*Problem to solve*: Collect each line of the entries that holds the string "September".

• • • • •

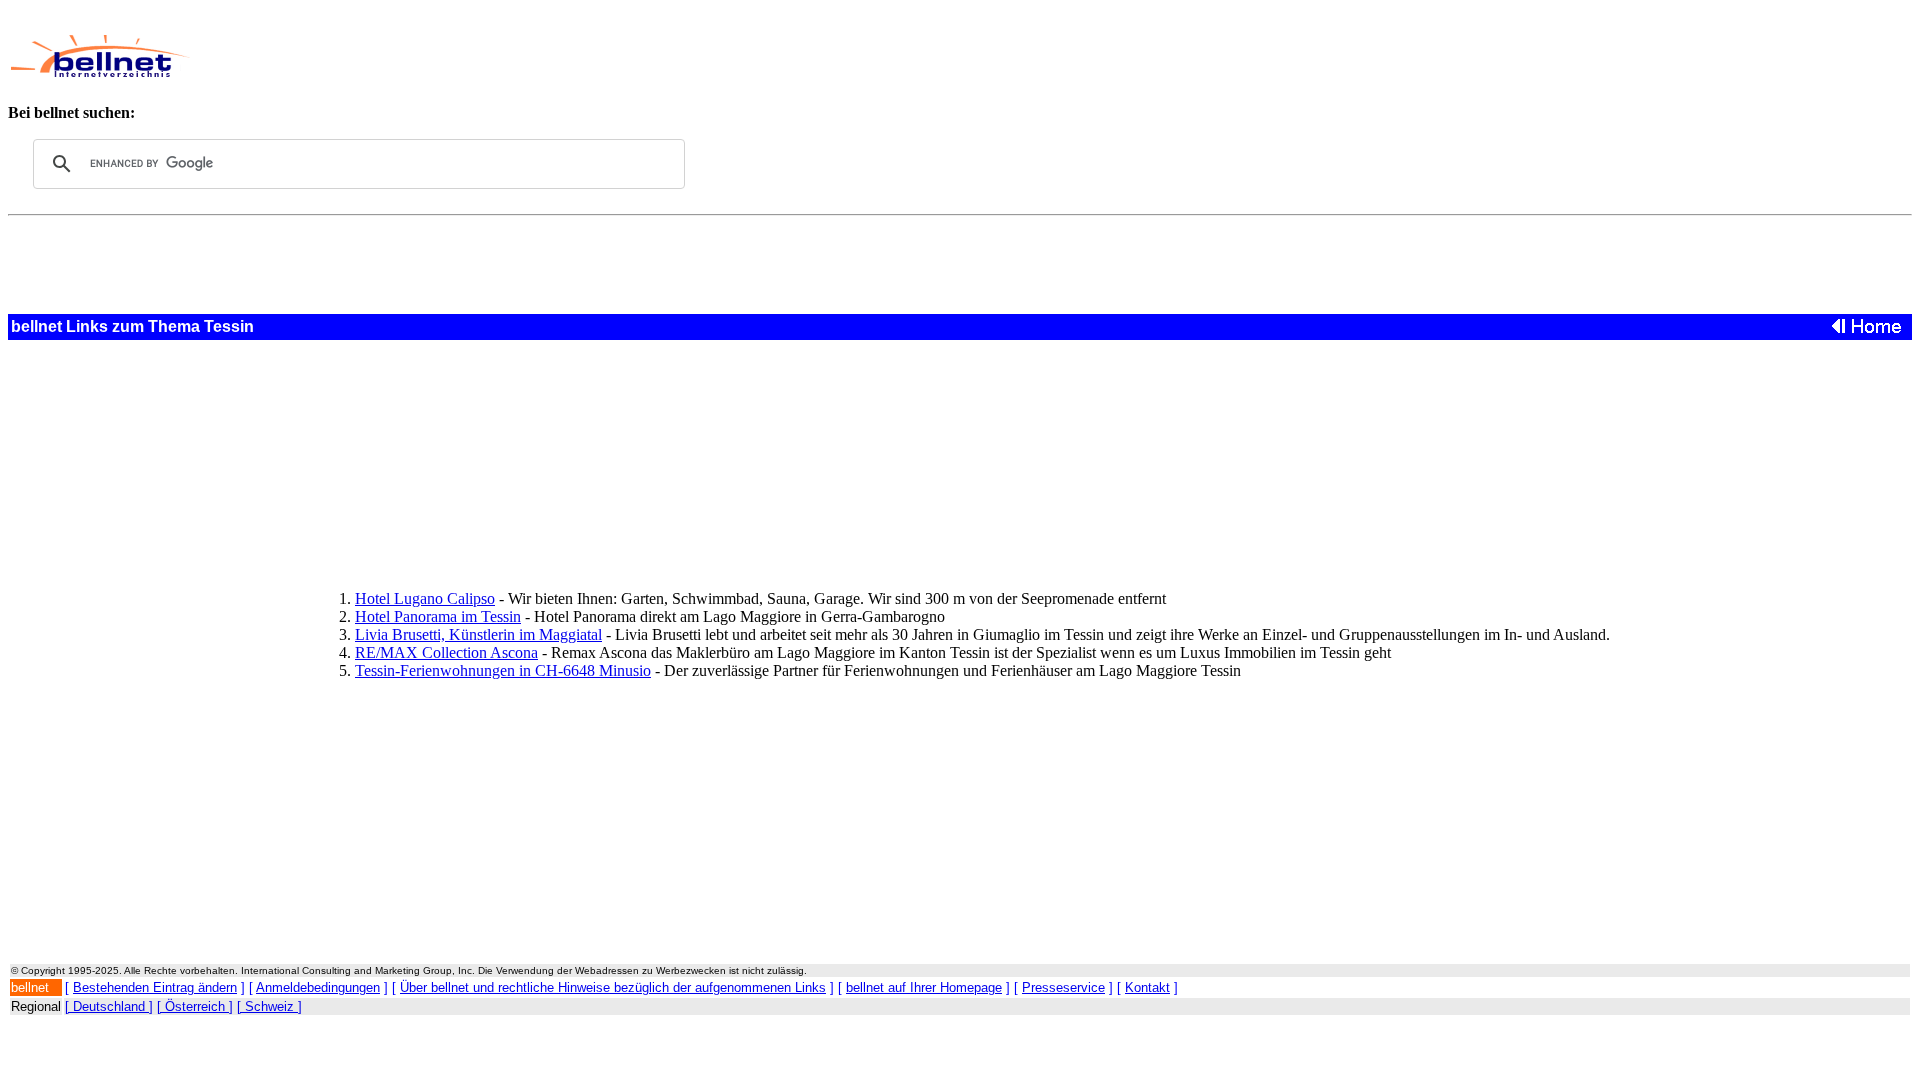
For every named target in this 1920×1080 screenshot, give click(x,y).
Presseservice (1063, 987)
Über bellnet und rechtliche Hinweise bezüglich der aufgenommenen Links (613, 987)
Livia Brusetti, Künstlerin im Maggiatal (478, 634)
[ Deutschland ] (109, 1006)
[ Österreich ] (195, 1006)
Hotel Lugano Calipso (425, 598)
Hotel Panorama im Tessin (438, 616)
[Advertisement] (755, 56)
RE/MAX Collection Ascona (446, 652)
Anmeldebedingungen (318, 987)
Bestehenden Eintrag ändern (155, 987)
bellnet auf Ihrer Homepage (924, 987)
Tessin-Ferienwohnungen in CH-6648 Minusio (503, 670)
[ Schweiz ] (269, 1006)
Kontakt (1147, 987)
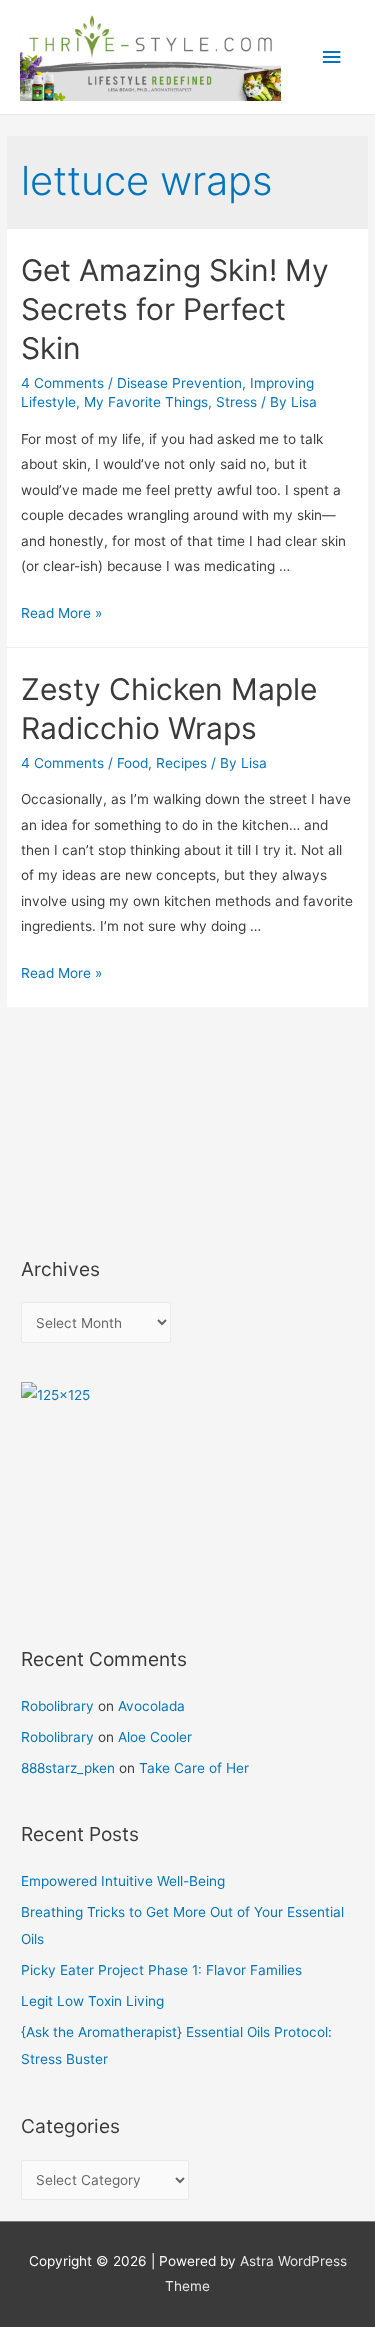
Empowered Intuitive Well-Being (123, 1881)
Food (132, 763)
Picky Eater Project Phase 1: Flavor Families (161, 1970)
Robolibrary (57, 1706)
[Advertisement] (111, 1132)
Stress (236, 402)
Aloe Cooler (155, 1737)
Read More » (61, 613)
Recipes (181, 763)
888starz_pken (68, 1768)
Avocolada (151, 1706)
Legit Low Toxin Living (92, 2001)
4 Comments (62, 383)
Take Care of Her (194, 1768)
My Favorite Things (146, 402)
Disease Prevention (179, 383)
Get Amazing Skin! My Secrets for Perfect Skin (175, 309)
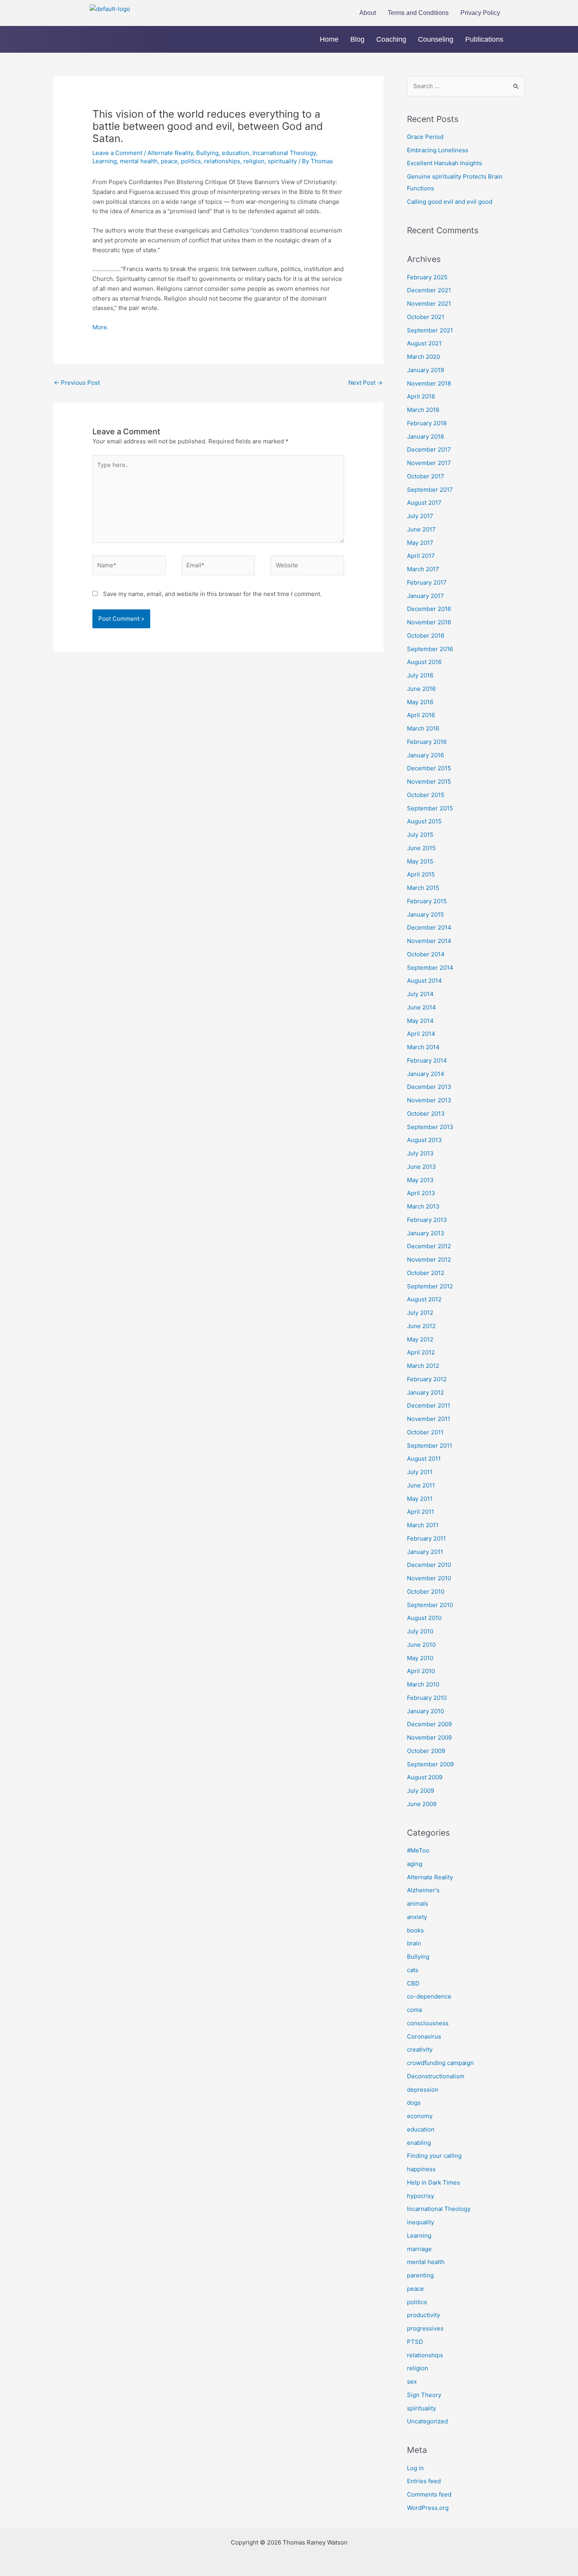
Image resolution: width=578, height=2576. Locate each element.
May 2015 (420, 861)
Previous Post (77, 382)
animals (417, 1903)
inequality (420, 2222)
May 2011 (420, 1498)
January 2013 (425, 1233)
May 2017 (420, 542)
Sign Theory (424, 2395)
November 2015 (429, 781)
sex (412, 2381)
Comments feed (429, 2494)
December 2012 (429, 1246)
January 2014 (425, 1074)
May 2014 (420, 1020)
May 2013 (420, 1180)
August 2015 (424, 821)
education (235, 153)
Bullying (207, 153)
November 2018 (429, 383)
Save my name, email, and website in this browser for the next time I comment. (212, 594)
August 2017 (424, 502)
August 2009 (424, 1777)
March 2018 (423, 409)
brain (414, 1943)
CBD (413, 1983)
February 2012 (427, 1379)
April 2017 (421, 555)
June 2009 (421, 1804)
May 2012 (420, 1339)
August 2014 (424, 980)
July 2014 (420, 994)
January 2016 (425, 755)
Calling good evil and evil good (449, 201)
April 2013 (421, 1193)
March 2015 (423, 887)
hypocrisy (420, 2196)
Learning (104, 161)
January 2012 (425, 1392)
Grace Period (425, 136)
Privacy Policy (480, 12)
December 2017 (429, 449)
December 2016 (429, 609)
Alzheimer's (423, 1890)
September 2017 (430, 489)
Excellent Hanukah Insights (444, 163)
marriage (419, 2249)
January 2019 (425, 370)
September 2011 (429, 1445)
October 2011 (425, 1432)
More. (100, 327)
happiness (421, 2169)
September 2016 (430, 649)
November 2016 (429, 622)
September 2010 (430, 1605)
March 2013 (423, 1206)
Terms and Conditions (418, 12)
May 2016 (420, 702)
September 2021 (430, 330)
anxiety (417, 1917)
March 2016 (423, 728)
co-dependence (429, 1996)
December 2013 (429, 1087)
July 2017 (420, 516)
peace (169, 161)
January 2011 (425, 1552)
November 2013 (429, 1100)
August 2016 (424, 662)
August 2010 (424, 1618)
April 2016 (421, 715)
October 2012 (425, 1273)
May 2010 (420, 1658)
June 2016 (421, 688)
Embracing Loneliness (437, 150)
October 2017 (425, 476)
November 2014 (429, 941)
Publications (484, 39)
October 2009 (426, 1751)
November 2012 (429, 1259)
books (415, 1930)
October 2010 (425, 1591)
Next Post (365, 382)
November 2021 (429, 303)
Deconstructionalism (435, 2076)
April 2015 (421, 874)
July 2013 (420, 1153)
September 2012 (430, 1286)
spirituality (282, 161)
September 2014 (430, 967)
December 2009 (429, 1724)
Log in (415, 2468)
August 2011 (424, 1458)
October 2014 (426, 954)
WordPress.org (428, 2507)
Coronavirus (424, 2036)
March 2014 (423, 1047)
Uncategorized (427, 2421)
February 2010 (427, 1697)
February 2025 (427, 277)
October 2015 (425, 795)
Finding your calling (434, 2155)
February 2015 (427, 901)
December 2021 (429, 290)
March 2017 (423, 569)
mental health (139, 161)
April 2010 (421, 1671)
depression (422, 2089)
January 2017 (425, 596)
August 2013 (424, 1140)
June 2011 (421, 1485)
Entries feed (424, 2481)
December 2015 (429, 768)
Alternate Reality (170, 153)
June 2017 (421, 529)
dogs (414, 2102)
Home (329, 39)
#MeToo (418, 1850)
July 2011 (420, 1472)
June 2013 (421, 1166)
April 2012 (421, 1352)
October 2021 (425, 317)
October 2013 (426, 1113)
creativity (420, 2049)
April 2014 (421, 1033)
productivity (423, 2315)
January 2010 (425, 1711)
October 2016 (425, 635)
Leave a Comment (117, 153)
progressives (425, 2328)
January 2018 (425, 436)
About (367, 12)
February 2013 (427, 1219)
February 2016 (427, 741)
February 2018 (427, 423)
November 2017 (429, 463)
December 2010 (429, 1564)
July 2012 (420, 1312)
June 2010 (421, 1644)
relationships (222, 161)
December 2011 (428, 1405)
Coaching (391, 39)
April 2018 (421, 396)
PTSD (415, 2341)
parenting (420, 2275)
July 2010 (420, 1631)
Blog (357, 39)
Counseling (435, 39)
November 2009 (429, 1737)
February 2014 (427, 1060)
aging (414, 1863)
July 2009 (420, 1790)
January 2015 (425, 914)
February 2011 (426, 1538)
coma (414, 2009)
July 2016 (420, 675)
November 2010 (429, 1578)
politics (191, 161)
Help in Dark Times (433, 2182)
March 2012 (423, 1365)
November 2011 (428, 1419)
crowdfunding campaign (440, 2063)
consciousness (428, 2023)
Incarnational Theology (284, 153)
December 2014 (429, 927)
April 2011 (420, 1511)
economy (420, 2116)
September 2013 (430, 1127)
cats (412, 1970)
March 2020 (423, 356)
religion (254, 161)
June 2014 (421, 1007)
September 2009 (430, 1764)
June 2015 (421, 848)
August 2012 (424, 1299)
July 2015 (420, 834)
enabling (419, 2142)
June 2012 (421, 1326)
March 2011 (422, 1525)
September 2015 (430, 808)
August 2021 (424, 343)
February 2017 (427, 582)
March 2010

• • • • •

*Response to the task*:
September 2017 (430, 489)
September 2011 (429, 1445)
September 2016 (430, 649)
September 2010 (430, 1605)
September 2021 (430, 330)
September 2012 (430, 1286)
September 2014 (430, 967)
September 2013 (430, 1127)
September 2009 (430, 1764)
September 2015 (430, 808)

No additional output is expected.